> **Instructions to follow**
Retype exactly the lines that run from the start of the data to the line holding "Task: Expand description with ...mais", including both, and only those.

> **Records for the exercise**
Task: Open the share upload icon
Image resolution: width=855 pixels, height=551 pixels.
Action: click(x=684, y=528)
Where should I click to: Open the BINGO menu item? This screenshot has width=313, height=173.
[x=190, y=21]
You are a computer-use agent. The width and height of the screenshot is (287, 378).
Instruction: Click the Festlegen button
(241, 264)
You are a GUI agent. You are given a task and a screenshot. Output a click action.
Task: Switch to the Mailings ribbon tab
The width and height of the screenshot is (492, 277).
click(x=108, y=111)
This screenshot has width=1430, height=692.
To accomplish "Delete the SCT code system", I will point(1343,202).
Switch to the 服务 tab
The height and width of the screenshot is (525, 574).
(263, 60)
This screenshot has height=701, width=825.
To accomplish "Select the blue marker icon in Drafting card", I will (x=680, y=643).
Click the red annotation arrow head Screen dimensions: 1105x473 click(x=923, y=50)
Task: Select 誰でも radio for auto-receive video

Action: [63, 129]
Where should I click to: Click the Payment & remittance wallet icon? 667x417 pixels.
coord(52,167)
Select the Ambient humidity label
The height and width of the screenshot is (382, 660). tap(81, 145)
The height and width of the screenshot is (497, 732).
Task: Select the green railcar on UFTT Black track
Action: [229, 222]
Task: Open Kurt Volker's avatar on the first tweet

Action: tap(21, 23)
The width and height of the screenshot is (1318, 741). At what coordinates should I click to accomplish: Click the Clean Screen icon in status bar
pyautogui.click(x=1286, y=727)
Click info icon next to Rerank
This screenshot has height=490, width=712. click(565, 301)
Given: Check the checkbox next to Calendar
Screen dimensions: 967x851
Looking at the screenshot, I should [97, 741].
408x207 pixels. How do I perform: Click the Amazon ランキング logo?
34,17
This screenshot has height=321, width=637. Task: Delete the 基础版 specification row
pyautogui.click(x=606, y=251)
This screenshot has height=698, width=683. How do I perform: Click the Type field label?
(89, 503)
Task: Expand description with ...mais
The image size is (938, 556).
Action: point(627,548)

> **Result of this exercise**
Task: Open the share upload icon
Image resolution: width=855 pixels, height=551 pixels.
Action: click(x=684, y=528)
Where should I click to: Open the BINGO menu item? This screenshot has width=313, height=173.
[x=190, y=21]
You are a computer-use agent. The width and height of the screenshot is (287, 378).
Instruction: Click the Festlegen button
(241, 264)
You are a GUI agent. You are given a task and a screenshot. Output a click action.
Task: Switch to the Mailings ribbon tab
The width and height of the screenshot is (492, 277).
click(x=108, y=111)
This screenshot has width=1430, height=692.
To accomplish "Delete the SCT code system", I will point(1343,202).
Switch to the 服务 tab
The height and width of the screenshot is (525, 574).
(263, 60)
This screenshot has height=701, width=825.
To accomplish "Select the blue marker icon in Drafting card", I will (x=680, y=643).
Click the red annotation arrow head Screen dimensions: 1105x473 click(x=923, y=50)
Task: Select 誰でも radio for auto-receive video

Action: [63, 129]
Where should I click to: Click the Payment & remittance wallet icon? 667x417 pixels.
coord(52,167)
Select the Ambient humidity label
The height and width of the screenshot is (382, 660). tap(81, 145)
The height and width of the screenshot is (497, 732).
Task: Select the green railcar on UFTT Black track
Action: [229, 222]
Task: Open Kurt Volker's avatar on the first tweet

Action: tap(21, 23)
The width and height of the screenshot is (1318, 741). At what coordinates should I click to accomplish: Click the Clean Screen icon in status bar
pyautogui.click(x=1286, y=727)
Click info icon next to Rerank
This screenshot has height=490, width=712. click(565, 301)
Given: Check the checkbox next to Calendar
Screen dimensions: 967x851
Looking at the screenshot, I should [97, 741].
408x207 pixels. How do I perform: Click the Amazon ランキング logo?
34,17
This screenshot has height=321, width=637. Task: Delete the 基础版 specification row
pyautogui.click(x=606, y=251)
This screenshot has height=698, width=683. How do I perform: Click the Type field label?
(89, 503)
Task: Expand description with ...mais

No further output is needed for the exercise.